Entries are now open for the fifth international Lafarge Holcim Foundation Awards for sustainable design.
The awards seek leading projects from professionals as well as ideas from the next generation that combine sustainable construction solutions with architectural evidence.
The competition is organized by the Lafarge Holcim Foundation for Sustainable Construction and identifies the ideas with the highest potential to improve quality of life and tackle today’s challenges surrounding increasing urbanization.
Projects and concepts in the fields of architecture, landscape, urban design, planning, technology and civil materials and engineering are eligible to enter the US$2 million (AU$2.6 million) awards competition.
Projects must have reached an advanced stage of design, have a high probability of execution, and may not have started construction before July 4, 2016.
Entrants up to the age of 30 may also submit concepts and ideas irrespective of actual implementation of the project. The Next Generation category specifically asks for “blue-sky” solutions from students and young professionals.

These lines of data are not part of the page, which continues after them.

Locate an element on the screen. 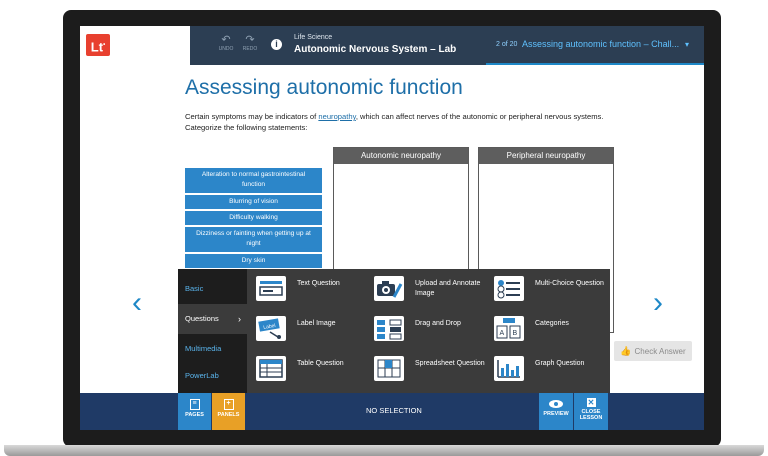 The image size is (768, 456). panel-tab-questions: Questions › is located at coordinates (212, 319).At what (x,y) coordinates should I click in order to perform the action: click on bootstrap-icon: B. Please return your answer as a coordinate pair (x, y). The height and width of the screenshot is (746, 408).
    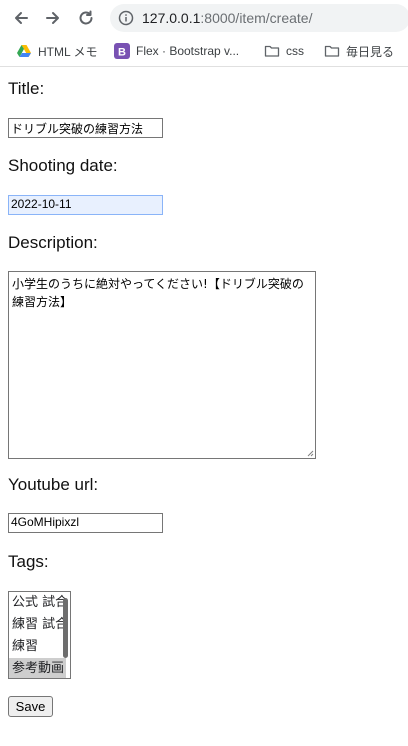
    Looking at the image, I should click on (122, 51). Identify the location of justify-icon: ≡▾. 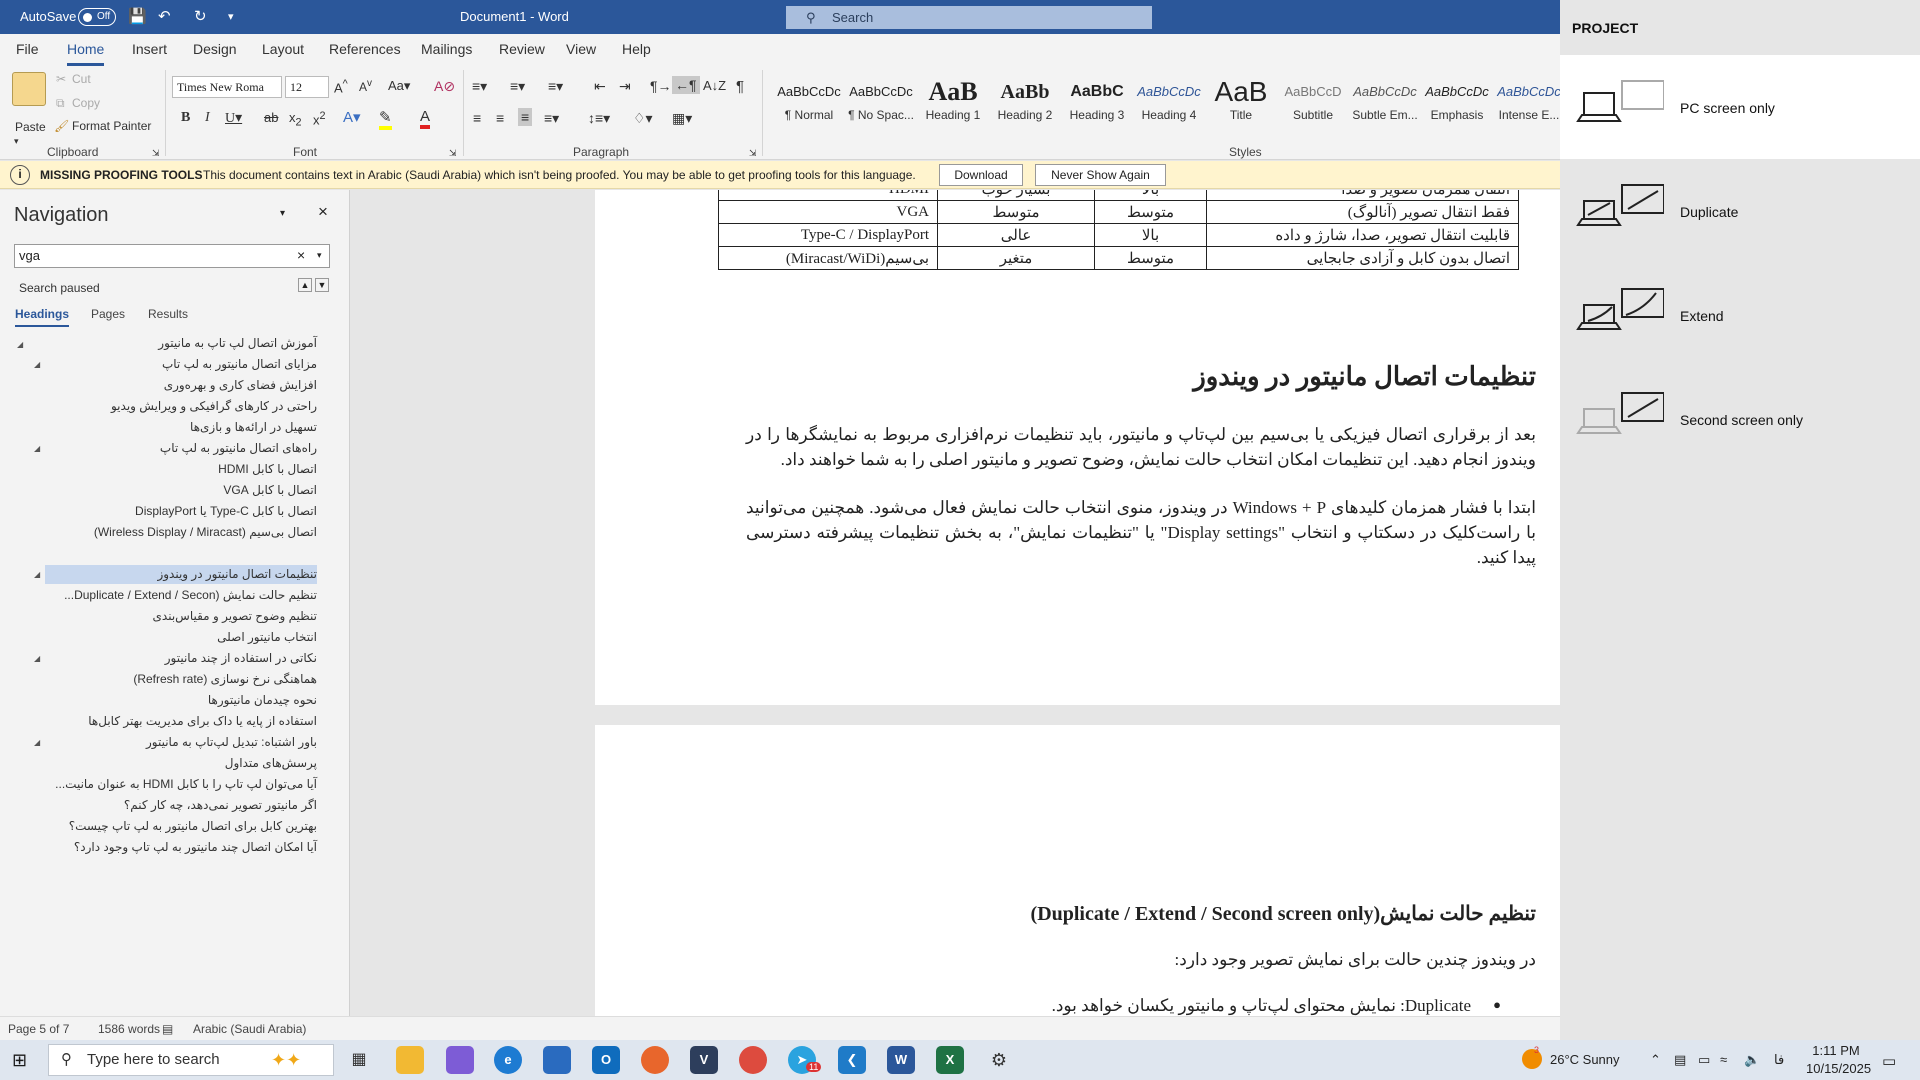
(552, 118).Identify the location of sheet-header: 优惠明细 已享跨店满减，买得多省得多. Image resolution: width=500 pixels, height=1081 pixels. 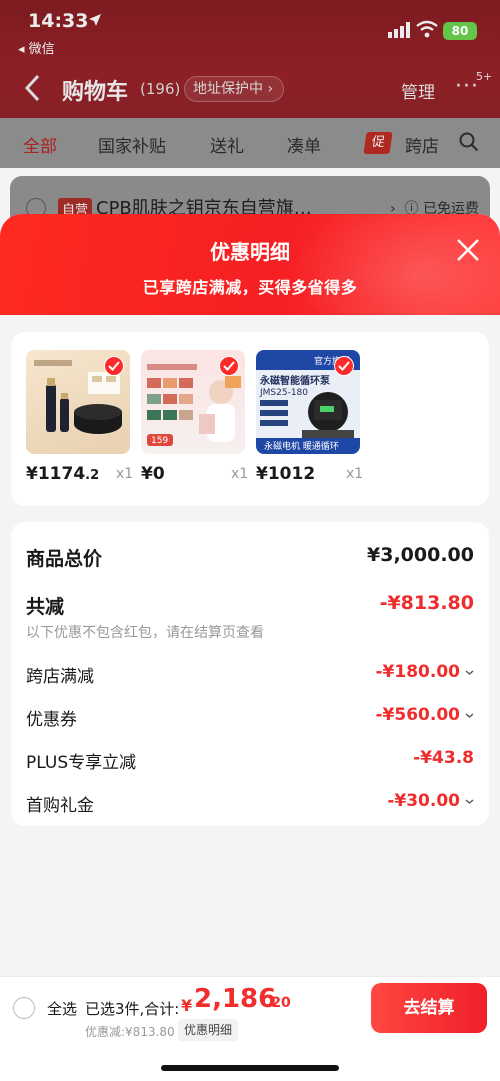
(250, 274).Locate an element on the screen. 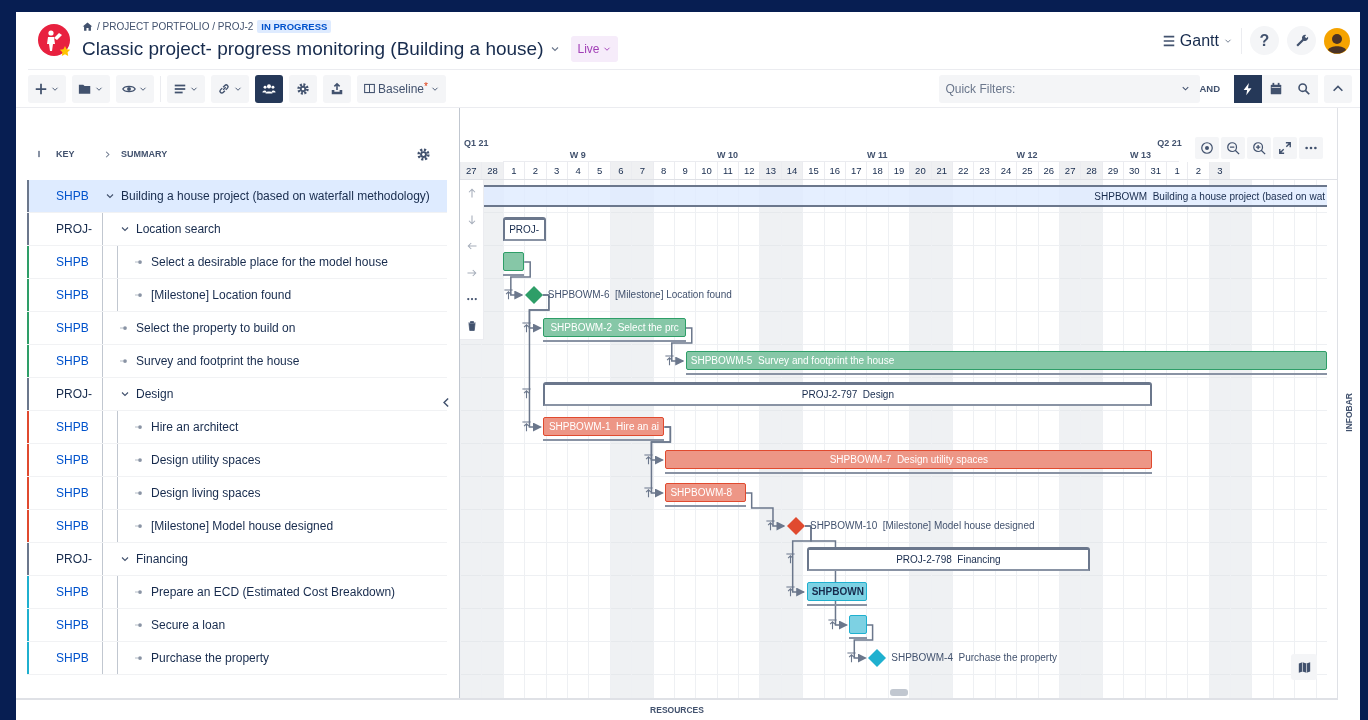 This screenshot has width=1368, height=720. operator-label: AND is located at coordinates (1210, 88).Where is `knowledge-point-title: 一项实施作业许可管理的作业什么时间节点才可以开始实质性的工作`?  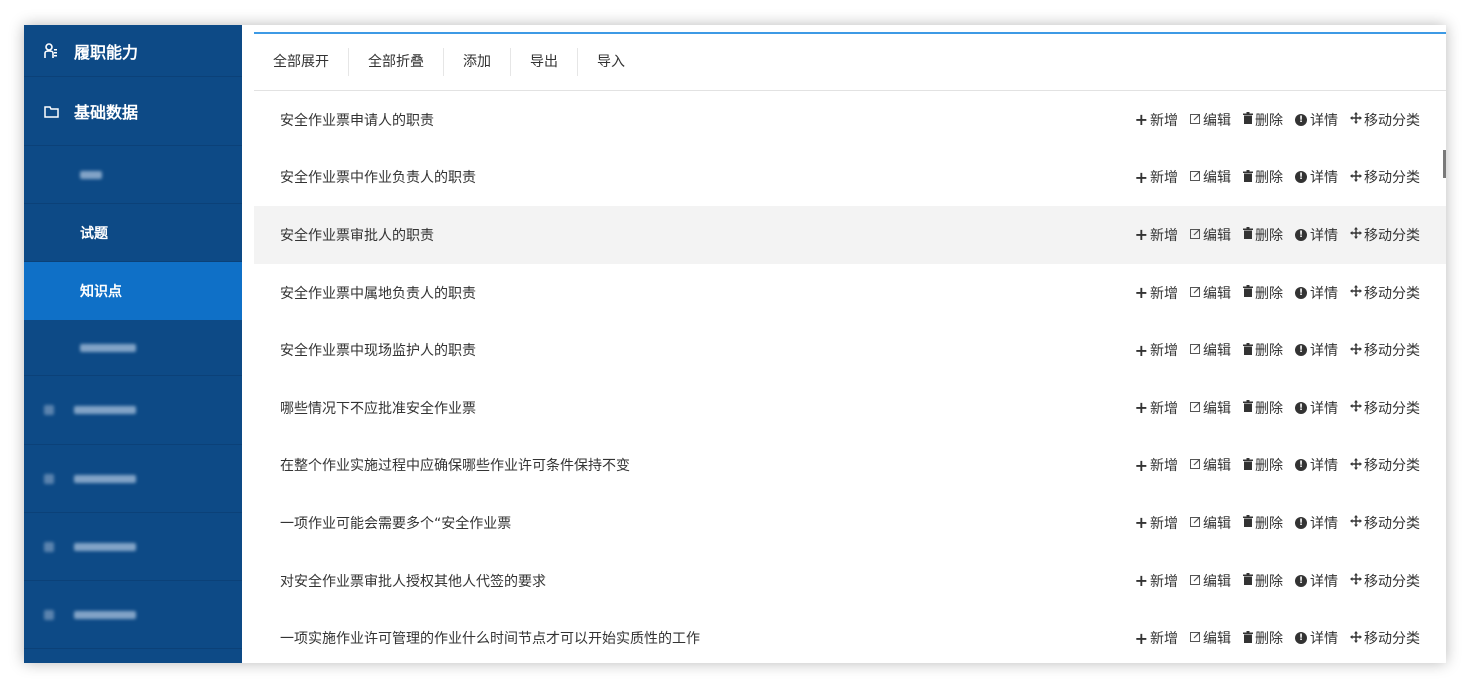
knowledge-point-title: 一项实施作业许可管理的作业什么时间节点才可以开始实质性的工作 is located at coordinates (490, 638).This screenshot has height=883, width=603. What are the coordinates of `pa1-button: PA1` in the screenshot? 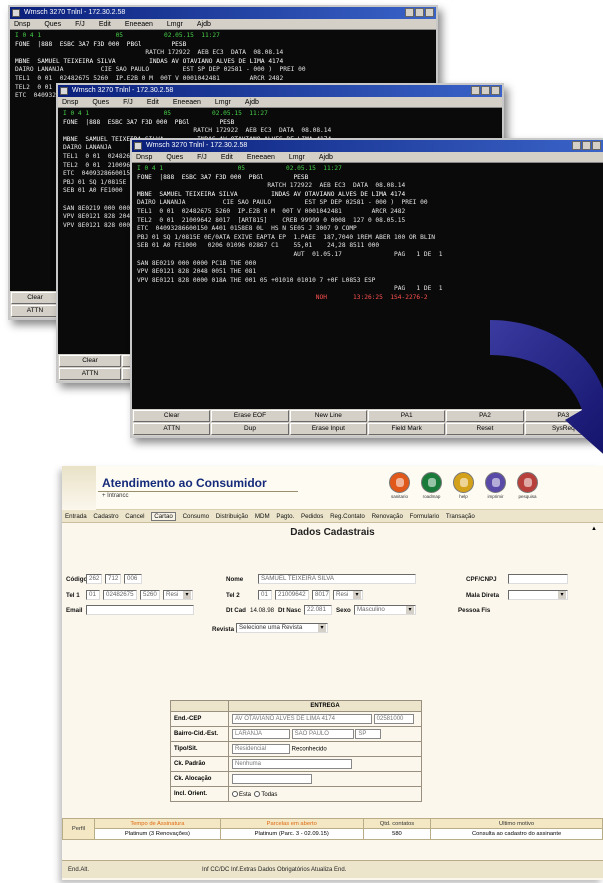 It's located at (407, 416). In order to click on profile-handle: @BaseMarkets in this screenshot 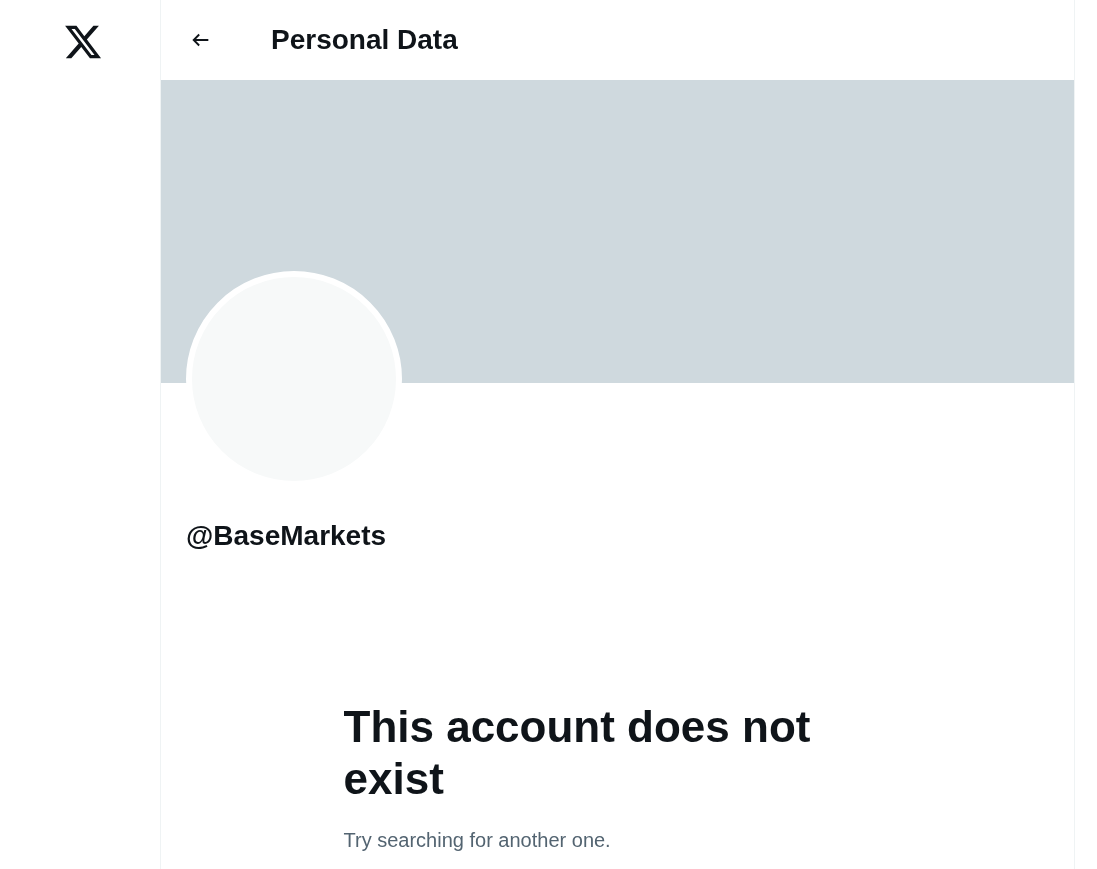, I will do `click(287, 536)`.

The competition has been divided into five geographic regions, each with its own specialist jury. The juries are headed by Harry Gugger (for Europe), Ray Cole (North America), Angelo Bucci (Latin America), Nagwa Sherif (Middle East Africa) and Donald Bates (Asia Pacific).
The winners will be announced at five ceremonies in the second half of 2017. Winners automatically qualify for the global awards competition in 2018.
For further information and entry details visit the Lafarge Holcim Foundation website.
Submissions close on 21 March 2017.
In the 2015 Global Holcim Awards, Sri Lankan studio Robust Architecture Workshop, headed by University of Melbourne graduate Milinda Pathiraja and Ganga Ratnayake received the US$100,000 Silver Award for its project Post-War Collective, a community library building that aims to reintegrate ex-soldiers into postwar Sri Lankan community.
The US$200,000 Gold Award went to Articulated Site: Water reservoirs as public park, by Mario Camargo and Luis Tombé (Colectivo720), together with Juan Calle and Horacio Valencia (Empresas Públicas de Medellín (EPM Group)).
The US$50,000 Bronze Award went to The Dryline: Urban flood protection infrastructure by Bjarke Ingels and Kai-Uwe Bergmann of Bjarke Ingels Group (Denmark/USA) and One Architecture (Netherlands) in collaboration with City of New York.